[[ Task material open ]]

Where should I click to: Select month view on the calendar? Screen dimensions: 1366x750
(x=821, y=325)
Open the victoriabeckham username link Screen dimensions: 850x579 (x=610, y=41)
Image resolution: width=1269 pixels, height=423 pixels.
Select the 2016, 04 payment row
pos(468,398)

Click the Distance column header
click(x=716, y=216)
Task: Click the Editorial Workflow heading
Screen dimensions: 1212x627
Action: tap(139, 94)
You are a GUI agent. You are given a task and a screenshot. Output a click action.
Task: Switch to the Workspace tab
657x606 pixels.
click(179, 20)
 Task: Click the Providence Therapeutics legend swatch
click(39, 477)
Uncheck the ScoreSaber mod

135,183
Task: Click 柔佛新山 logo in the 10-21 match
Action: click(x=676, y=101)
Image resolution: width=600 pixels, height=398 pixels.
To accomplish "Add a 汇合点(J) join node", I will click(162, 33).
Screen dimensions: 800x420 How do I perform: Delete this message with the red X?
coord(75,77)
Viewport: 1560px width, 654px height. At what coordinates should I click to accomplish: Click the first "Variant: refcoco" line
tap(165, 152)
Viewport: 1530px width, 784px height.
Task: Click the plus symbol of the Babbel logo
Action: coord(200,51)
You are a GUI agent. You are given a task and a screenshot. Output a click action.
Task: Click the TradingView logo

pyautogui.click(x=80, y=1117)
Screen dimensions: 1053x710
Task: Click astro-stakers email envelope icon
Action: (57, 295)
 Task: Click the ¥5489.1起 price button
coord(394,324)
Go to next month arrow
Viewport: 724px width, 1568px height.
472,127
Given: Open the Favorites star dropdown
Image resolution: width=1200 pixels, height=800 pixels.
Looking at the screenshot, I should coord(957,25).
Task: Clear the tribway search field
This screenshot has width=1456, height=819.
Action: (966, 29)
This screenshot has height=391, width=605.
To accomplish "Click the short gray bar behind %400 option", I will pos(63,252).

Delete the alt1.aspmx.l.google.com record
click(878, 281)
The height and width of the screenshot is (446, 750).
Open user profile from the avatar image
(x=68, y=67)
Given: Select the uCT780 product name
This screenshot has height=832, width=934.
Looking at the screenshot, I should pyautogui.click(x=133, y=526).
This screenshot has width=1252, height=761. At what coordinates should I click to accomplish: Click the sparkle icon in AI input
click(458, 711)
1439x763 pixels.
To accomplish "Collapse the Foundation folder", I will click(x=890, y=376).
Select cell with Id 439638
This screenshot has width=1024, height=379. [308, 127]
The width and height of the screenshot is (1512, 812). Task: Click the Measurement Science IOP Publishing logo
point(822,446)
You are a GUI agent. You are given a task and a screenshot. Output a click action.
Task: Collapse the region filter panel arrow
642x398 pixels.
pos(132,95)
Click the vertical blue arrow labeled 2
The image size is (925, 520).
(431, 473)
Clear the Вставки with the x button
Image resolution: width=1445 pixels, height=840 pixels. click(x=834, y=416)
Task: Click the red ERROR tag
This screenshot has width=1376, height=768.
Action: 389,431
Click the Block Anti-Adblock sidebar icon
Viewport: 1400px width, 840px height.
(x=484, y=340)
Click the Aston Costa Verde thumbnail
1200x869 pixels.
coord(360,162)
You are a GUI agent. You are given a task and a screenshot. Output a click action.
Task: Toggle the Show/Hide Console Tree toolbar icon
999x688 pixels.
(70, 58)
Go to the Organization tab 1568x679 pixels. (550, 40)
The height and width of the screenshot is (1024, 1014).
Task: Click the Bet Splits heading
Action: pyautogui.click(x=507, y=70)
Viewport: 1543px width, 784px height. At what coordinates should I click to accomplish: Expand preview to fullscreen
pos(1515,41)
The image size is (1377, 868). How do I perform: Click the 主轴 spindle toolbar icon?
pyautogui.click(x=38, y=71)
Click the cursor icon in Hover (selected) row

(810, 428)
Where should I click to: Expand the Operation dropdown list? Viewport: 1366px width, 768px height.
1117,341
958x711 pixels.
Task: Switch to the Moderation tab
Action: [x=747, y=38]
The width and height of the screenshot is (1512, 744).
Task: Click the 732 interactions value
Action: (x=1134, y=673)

[[ Task material closed ]]

Out of the data above, return each line where the word "will" can be found.

- **Output of the task**
To accomplish "Add a 汇合点(J) join node", I will click(162, 33).
To accomplish "Click the short gray bar behind %400 option", I will pos(63,252).
To accomplish "Collapse the Foundation folder", I will click(x=890, y=376).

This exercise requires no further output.